I heard nothing but kind words from guards, fellow teachers, former students and school staffs about Dr. Hornedo. He was born on October 16, 1938 in Sabtang, Batanes. He died December 9, 2015 in Batanes. Not arriving on time for his flight back to Manila, his driver went up to his room, and there he was found lifeless. Dr. Hornedo was the first Ivatan I met.
He was already in his early 70s when he became our professor. The first course I had under him was a three hour class, which he finished off without a break, not to our consternation of course, but to our bewilderment. Afterwards he told us that if we’d allow him he could still go on for another three. He knew a lot of things: philosophy, Philippine history, Asia, art, painting, food, education, religion, gold, politics and bits of ‘people of high profile tsismis.‘ He was already an accomplished man, known in the Philippines and abroad, when he became our professor.
One time he brought a half-charred book in class. He said that it was one of the few surviving books he keeps after his house in Sampaloc was partially burned. Some such stories were all told in his low tone voice pleasurable to the ear. His voice was an effective medium that did not get in the way of regaling us with more stories about Batanes, the sea, St. Louis University, his student days when he survived on sardines and books, friendships made at UST that included one of our national artists, his work at the UNESCO, his teaching job at the Ateneo and his affection for the Dominican missionaries in Batanes – I am pretty sure he had other stories told to other students, these are the only things I was able to jot down in class.

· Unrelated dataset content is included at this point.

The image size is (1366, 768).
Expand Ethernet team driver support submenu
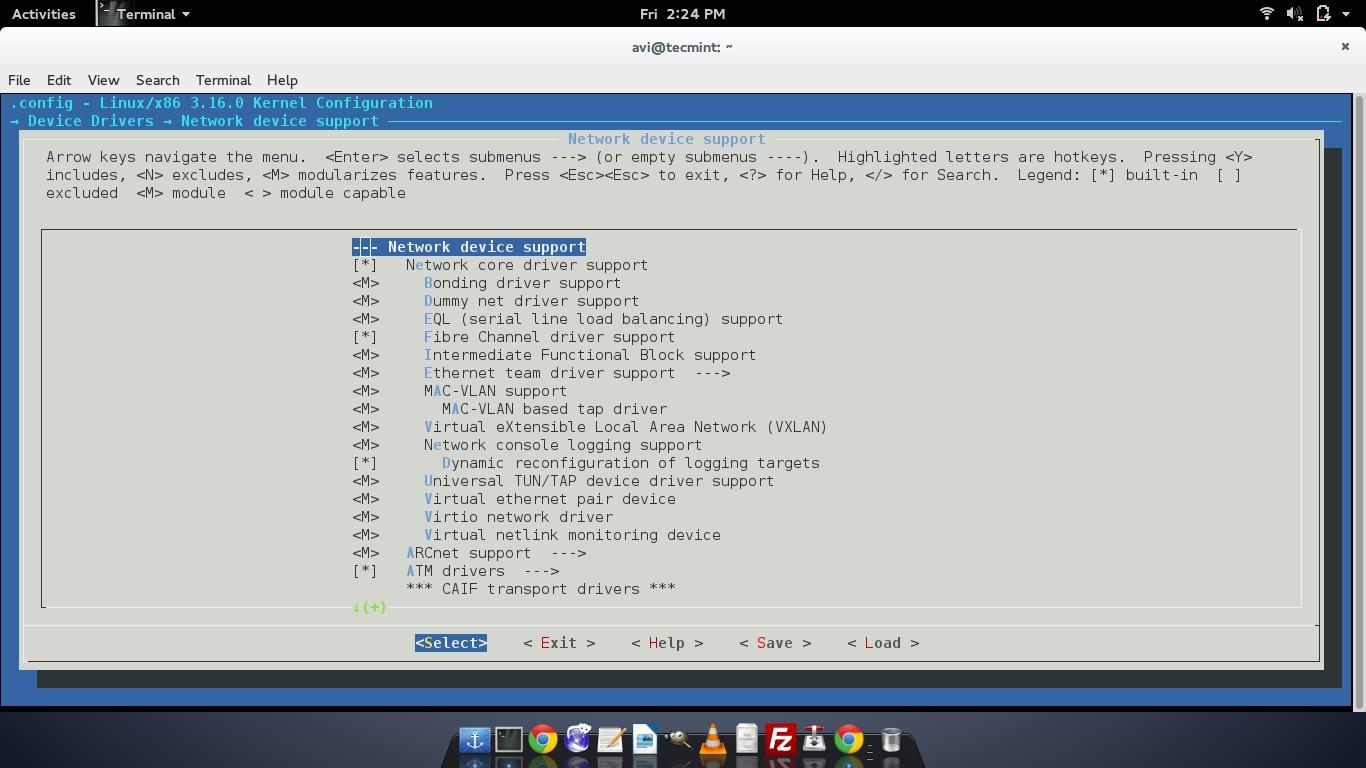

Not many know this but he had a deep respect for the Dominicans. Coming from Batanes, a small cluster of islands and hardly accessible to many, he grew up with Spanish Dominican missionaries. When I went there several years ago, I learned that whenever his was in Basco he would stay at St. Dominic’s College, just beside the Sto. Domingo church. It was the school he was talking about where he helped put up a graduate course so his fellow Ivatans need not leave Batanes for further studies. As long as I can remember he started with one peso tuition fee. Please correct me if I’m wrong, but it was something I really heard him say in class. One thing I am sure of, however, was that he pulled down the expenses so that poor students may be able to enroll. Besides he used his own resources too.
Given his fame and stature, he truly was a remarkable man for he never lost his patience with the undergrad students. We knew we asked a stupid question when he would give a story instead of an answer. He would tell the story in such a way the government gets the blame or some flaw in the philosophy of education at work in the Philippines is at fault, in order for him, I presume, to blurt out “stupid” at the end. But he would never blame the student. Running through his mind, probably, was that students are ‘below par’ because they did not receive the best education they can have.
He was a man who loved the Filipino people, Batanes, his Catholic faith, the Ivatans and spent his life to one of the most precious gifts he can give to his people – education. Until his death most of his finances went to his scholars.
Dr. Hornedo was a grandfather to us. Probably because we met him at his sterling age. On my part whenever I saw him attending Mass at the Santo Domingo church in Quezon City or bumped into him at the grad school, it was natural for me to make mano. And he would smile offering his hand. He really stops to say ‘kumusta.’
Like all good things in life, you want to share him with others. Lolo Hornedo, your love has saved you. You’re a good man “That’s why.”